Silence, Maurice (Ristourne ronronne).
—À moins que tout me revienne au fur et à mesure, jusqu’à avoir l’impression de l’avoir lu la veille, ou d’être encore en train de le lire, avant de rejoindre cette première lecture, avant de carrément la dépasser, comme à la poursuite d’un peloton où on figure déjà, tu vois Maurice ? Et là je risque alors d’effacer définitivement l’impression de la première lecture.
Maurice regarde Léa. Depuis quelques mois il vit avec Léa. Est-elle la même qu’alors ? La voit-il de même ? Aurait-elle été la même si ?
Maurice est là et il n’est pas là. Il se remémore la machine à remonter dans le temps qu’il avait fabriquée avec Alain — dans le temps.

4 juillet 2010

Un oubli immatériel

— Il me semble qu’Alain a oublié quelque chose l’autre jour.
— Ah ! C’est pas son genre.
Maurice cherche dans tous les coins. Si Maurice est comique, il n’est pas drôle.
— Ni son chapeau, ni son parapluie. Quelque chose d’immatériel.
Maurice cherche quelque chose d’immatériel dans tous les coins.
— Il a oublié de nous poser une question.
— Ah ! C’est pas son genre (sous-entendu de poser des questions).
Ristourne ne cafte pas, c’est pas son genre.
Joséphine s’est-elle fait oublier ? Depuis qu’elle hante l’esprit d’Alain ? Son absence, un mur vide, alerterait Maurice et Léa. Si elle était partie avec Alain.
Léa n’a pas oublié Joséphine. Elle n’a rien d’évanescente.
Joséphine prend une place démesurée dans leur espace.
Si Alain revient, elle se propose de la lui offrir.

Joséphine pour Alain n’est pas une image, elle est Joséphine. Ainsi ne subit-elle pas le syndrome du Prospetto d’Ivrea, rappelé par W. G. Sebald, mais davantage provoque-t-elle celui de Stendhal.

1 juillet 2010

Au-delà du jardin, un passage

Léa a commencé à lire pour aller au-devant de ce que Sara lui lisait, saisie d’impatience. Léa agissait de même quand elle se promenait avec sa grande sœur.
Sara ne lui lisait pas des livres pour les petits, elle lui lisait ce qu’elle lisait pour elle. Ainsi lui lut-elle Le jardin des Finzi-Contini et depuis ce jour Léa porte Micòl dans son cœur.

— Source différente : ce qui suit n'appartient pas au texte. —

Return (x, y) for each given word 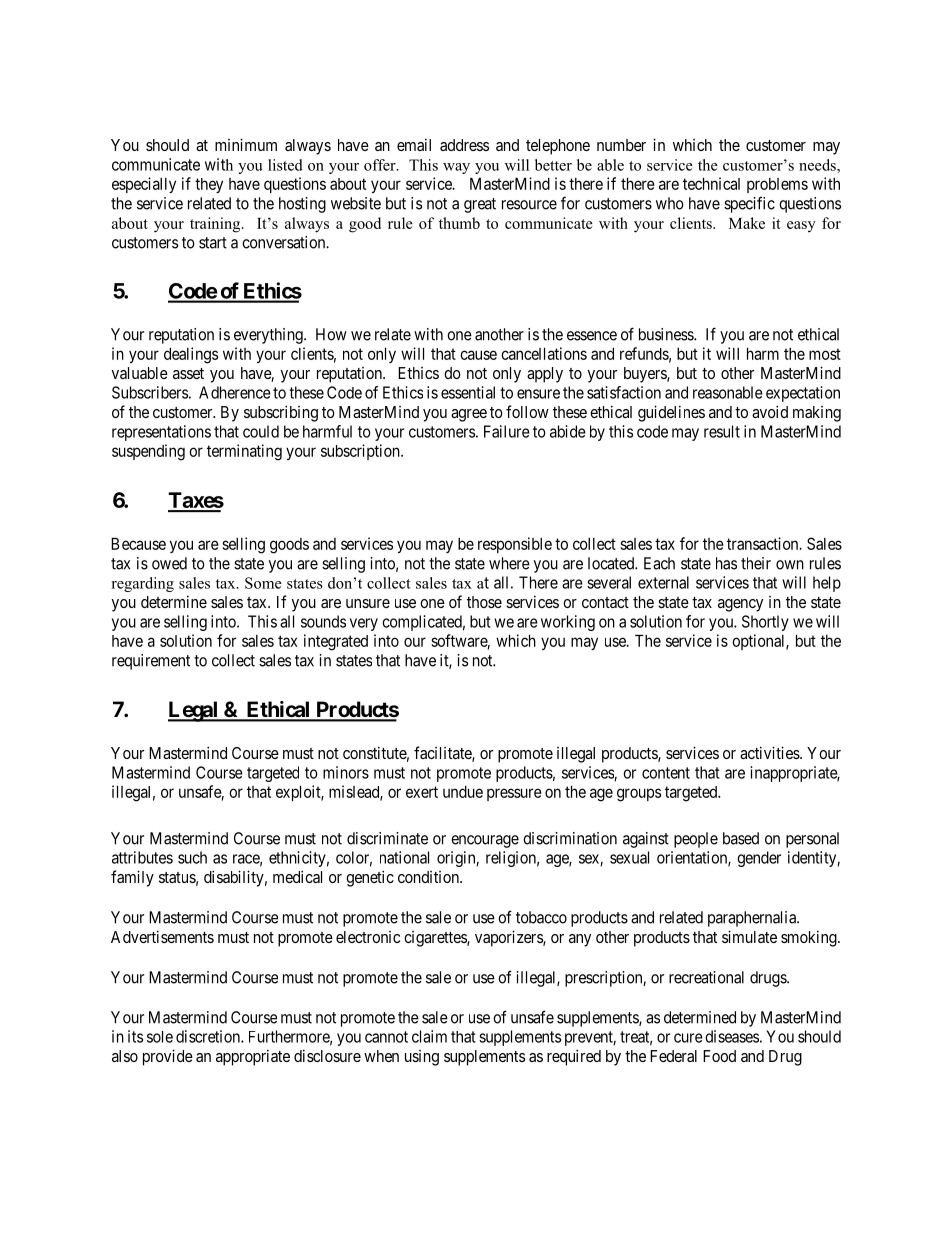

— « C’est ainsi que je renonçai à Micòl.
Le lendemain soir, tenant la promesse que j’avais faite à mon père, je m’abstins d’aller chez Malnate ; et, le jour suivant, qui était un vendredi, je ne me présentai pas chez les Finzi-Contini. Une semaine s’écoula de la sorte, la première où je n’ai revu personne, ni Malnate, ni les autres. Par chance, durant ce temps, aucun d’eux ne me donna signe de vie et cette circonstance m’aida sûrement. Sinon il est probable que j’aurais pas résisté, que je me serai laissé reprendre. »

Quand Sara lui avait lu ce passage — elle le savait par cœur —, Léa l’avait déjà lu — elle le savait par cœur —, et ce jusqu’à l’épilogue qui l’avait laissée pantoise, avant de concéder un torrent de larmes, alors que tout était révélé dès le prologue.
Quand Léa lut ce passage à Maurice, elle ignorait que Maurice l’avait lu. Elle n’aurait jamais lu l’épilogue à haute voix. Maurice l’avait lu et devint alors caillou pour contenir la première larme.